EXTRAIT DU DOCUMENT:
========================================

C'est un séisme sans précédent en près de 70 ans de compétitions européennes: après des décennies à agiter le spectre d'un schisme, les cadors du continent ont lancé leur offensive, avec à leur tête le Real Madrid de Florentino Perez, le FC Barcelone, Liverpool ou Manchester United, tous multiples vainqueurs de la C1 et marques d'envergure planétaire.

Ebranlé par la pandémie de Covid-19, le sport roi en Europe voit son avenir s'inscrire en pointillé, de même que l'actuel système pyramidal de redistribution des ressources télévisuelles entre la C1, compétition phare et les championnats nationaux. Les clubs rebelles prétendent, semble-t-il, instaurer un controversé système de ligue quasi fermée comparable aux championnats nord-américains de basket (NBA) ou de football américain (NFL), une perspective "désapprouvée" lundi par la Fifa.

"Douze des clubs européens les plus importants annoncent avoir conclu un accord pour la création d'une nouvelle compétition, « The Super League », gouvernée par ses clubs fondateurs. AC Milan, Arsenal, Atlético Madrid, Chelsea FC, FC Barcelone, Inter Milan, Juventus, Liverpool, Manchester City, Manchester United, Real Madrid et Tottenham se sont unis en tant que clubs fondateurs", peut-on lire dans un communiqué transmis à l'AFP et également diffusé par les sites internet de plusieurs clubs concernés.

"La saison inaugurale (...) démarrera aussitôt que possible", poursuit le texte, sans fixer de calendrier précis.

"Ressources supplémentaires"

Selon une source ayant connaissance des tractations, le Bayern Munich et Paris SG ont été approchés. Mais les deux finalistes du Super 8 de Lisbonne n'ont pas donné suite, ce qui a conduit l'Uefa à remercier publiquement "les clubs allemands et français" pour leur loyalisme.

La nouvelle compétition, expliquent ses promoteurs, est vouée à "générer des ressources supplémentaires pour toute la pyramide du football". 

"En contrepartie de leur engagement, les clubs fondateurs recevront un versement en une fois de l'ordre de 3,5 milliards d'euros destinés uniquement à des investissements en infrastructures et compenser l'impact de la crise de Covid-19", poursuivent les organisateurs qui promettent aussi une "Super League" féminine.

========================================

TRAVAIL À FAIRE:
(a) Répondez aux questions suivantes à partir de l'extrait sur la Super League :
(i) Quelle instance a « désapprouvé » lundi la perspective d'une ligue quasi fermée ?
(ii) Combien de clubs européens annoncent avoir conclu un accord pour la création de la nouvelle compétition ?
(iii) De quel montant est le versement en une fois promis aux clubs fondateurs ?
(b) Reproduisez le passage de l'extrait sur la Super League qui commence par « C'est un séisme » et se poursuit jusqu'à « marques d'envergure planétaire. ».

Entrées de données recueillies:
========================================

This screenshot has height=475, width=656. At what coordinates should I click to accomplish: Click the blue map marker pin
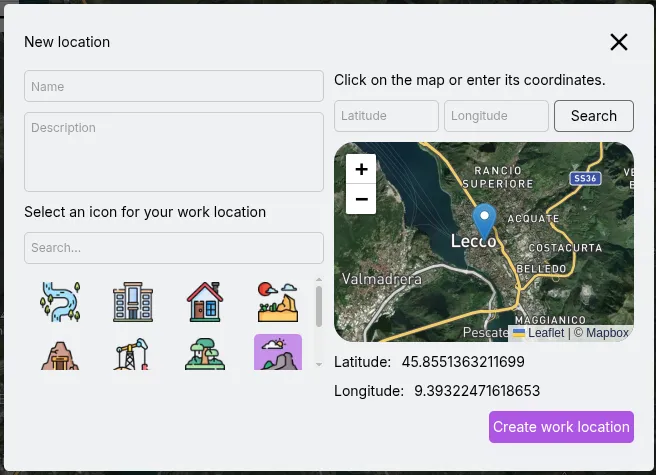pyautogui.click(x=484, y=221)
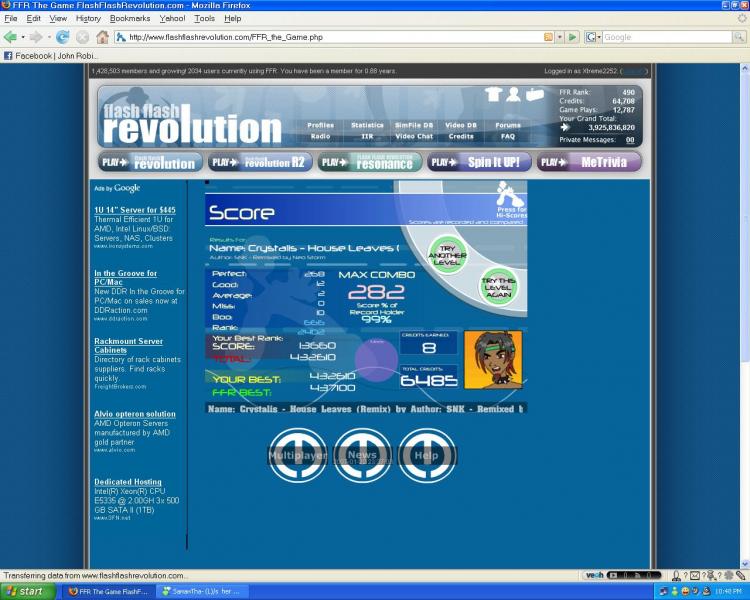Open the Bookmarks menu
750x600 pixels.
coord(130,18)
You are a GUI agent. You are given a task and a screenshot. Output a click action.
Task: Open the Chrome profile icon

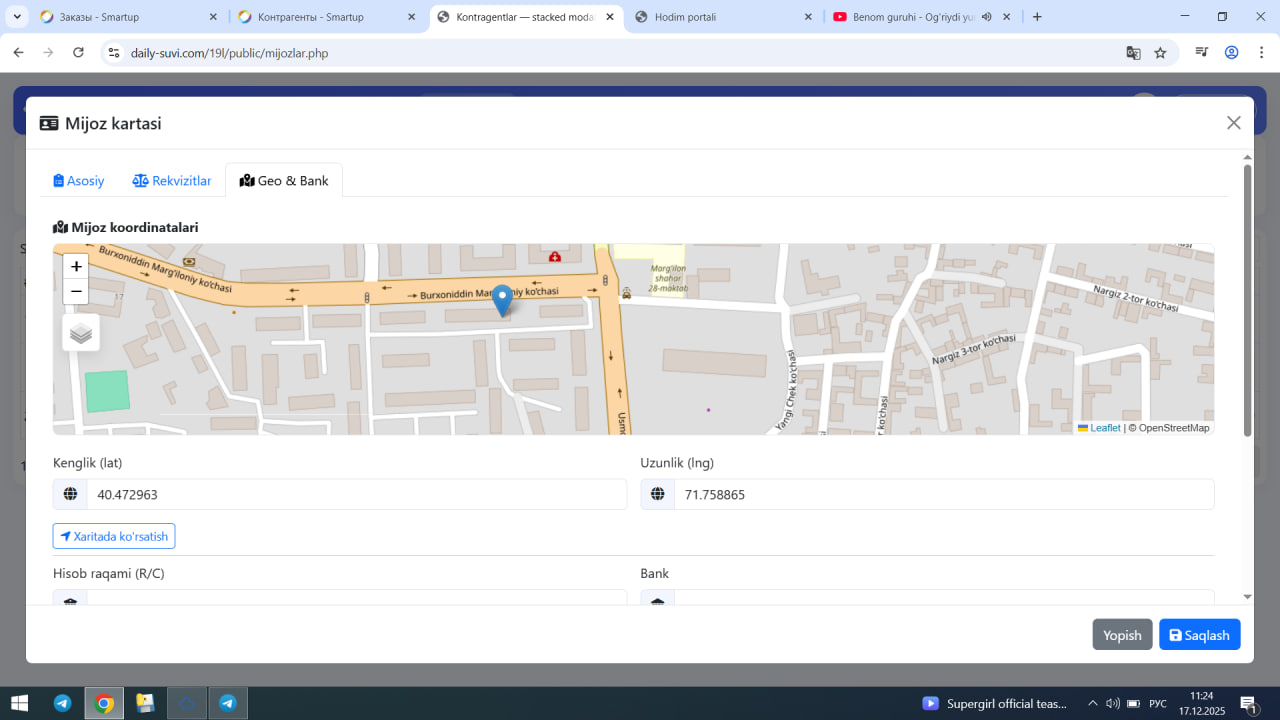tap(1231, 53)
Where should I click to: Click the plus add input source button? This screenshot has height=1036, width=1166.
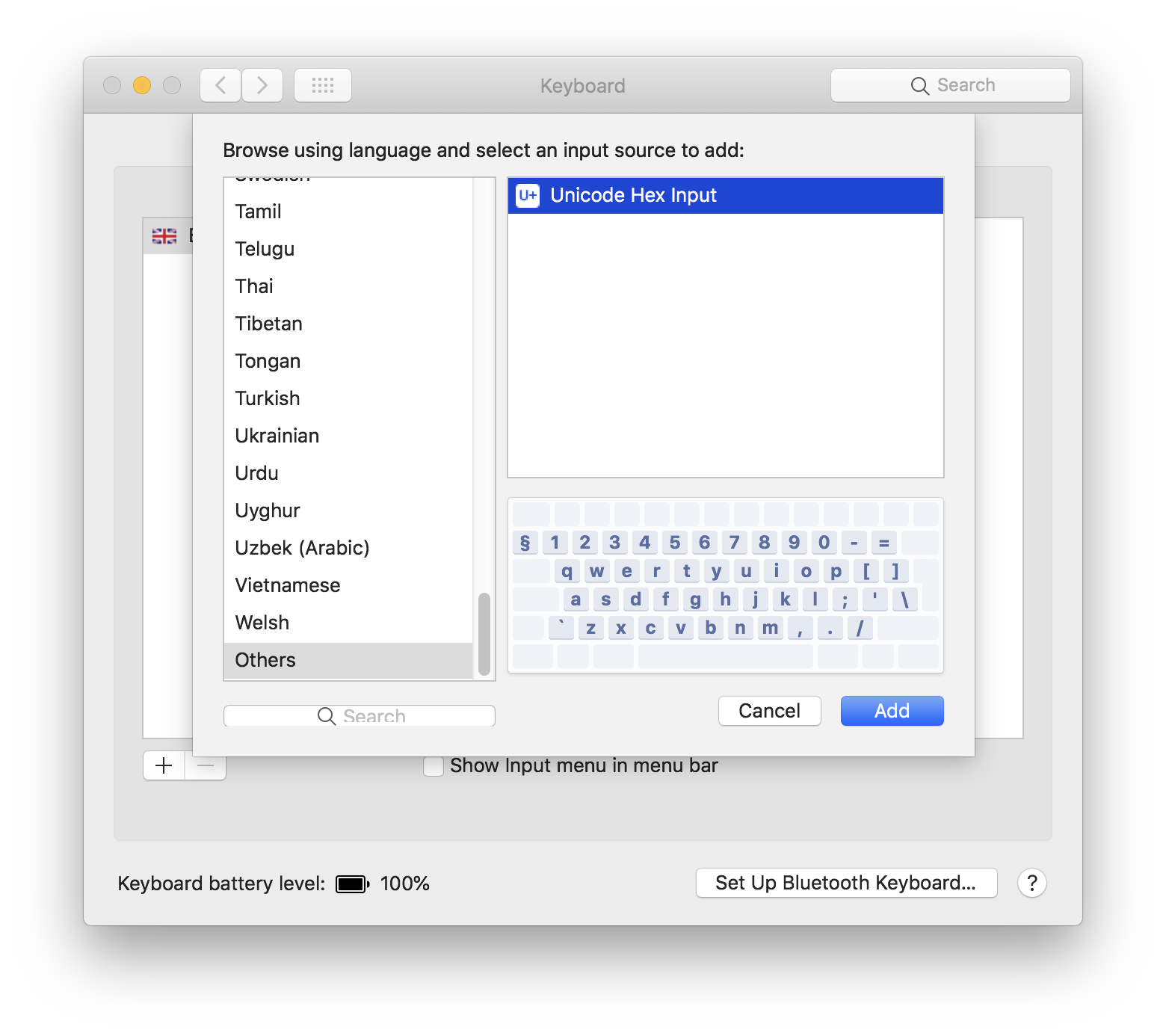coord(164,765)
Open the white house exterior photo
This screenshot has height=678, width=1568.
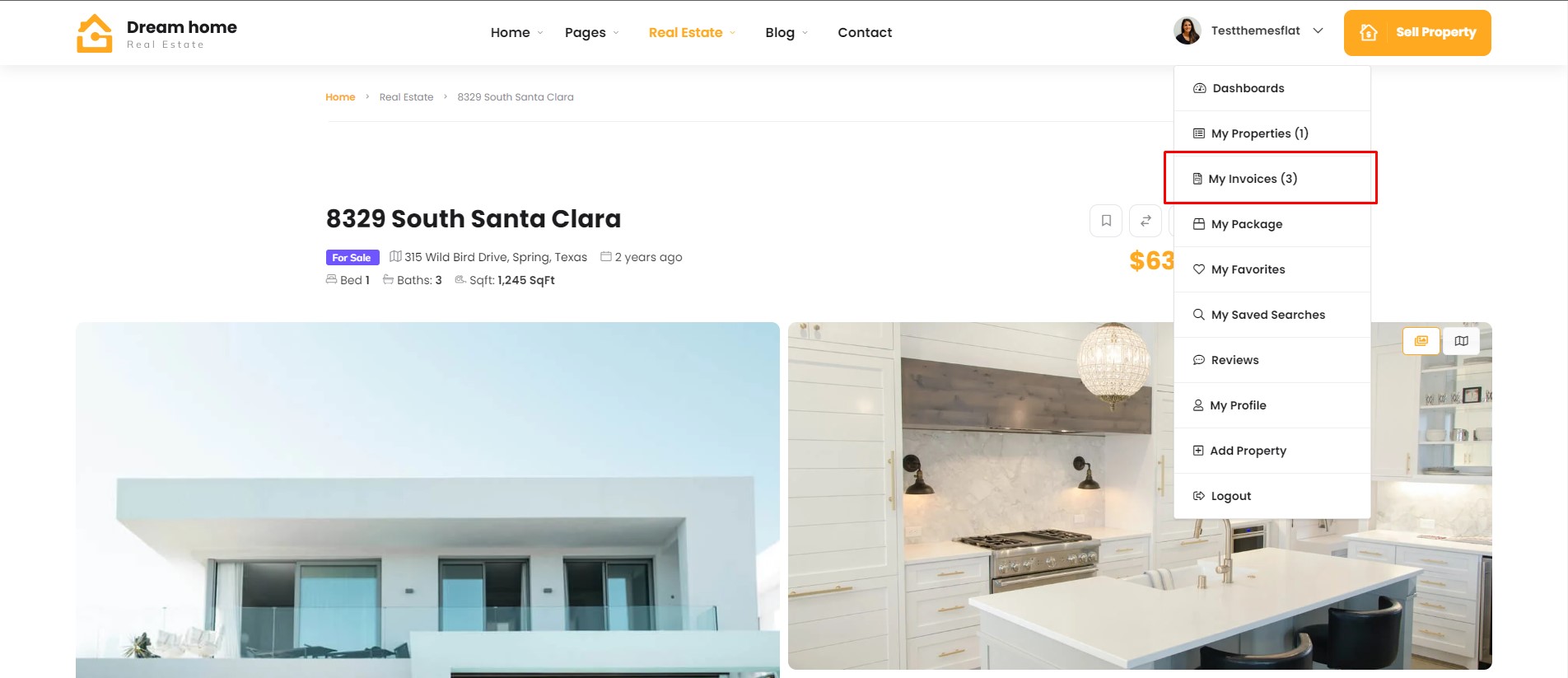click(x=427, y=500)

========================================

RÉPONSES ATTENDUES:
(a)
(i) La Fifa.
(ii) Douze clubs.
(iii) De l'ordre de 3,5 milliards d'euros.

(b)
C'est un séisme sans précédent en près de 70 ans de compétitions européennes: après des décennies à agiter le spectre d'un schisme, les cadors du continent ont lancé leur offensive, avec à leur tête le Real Madrid de Florentino Perez, le FC Barcelone, Liverpool ou Manchester United, tous multiples vainqueurs de la C1 et marques d'envergure planétaire.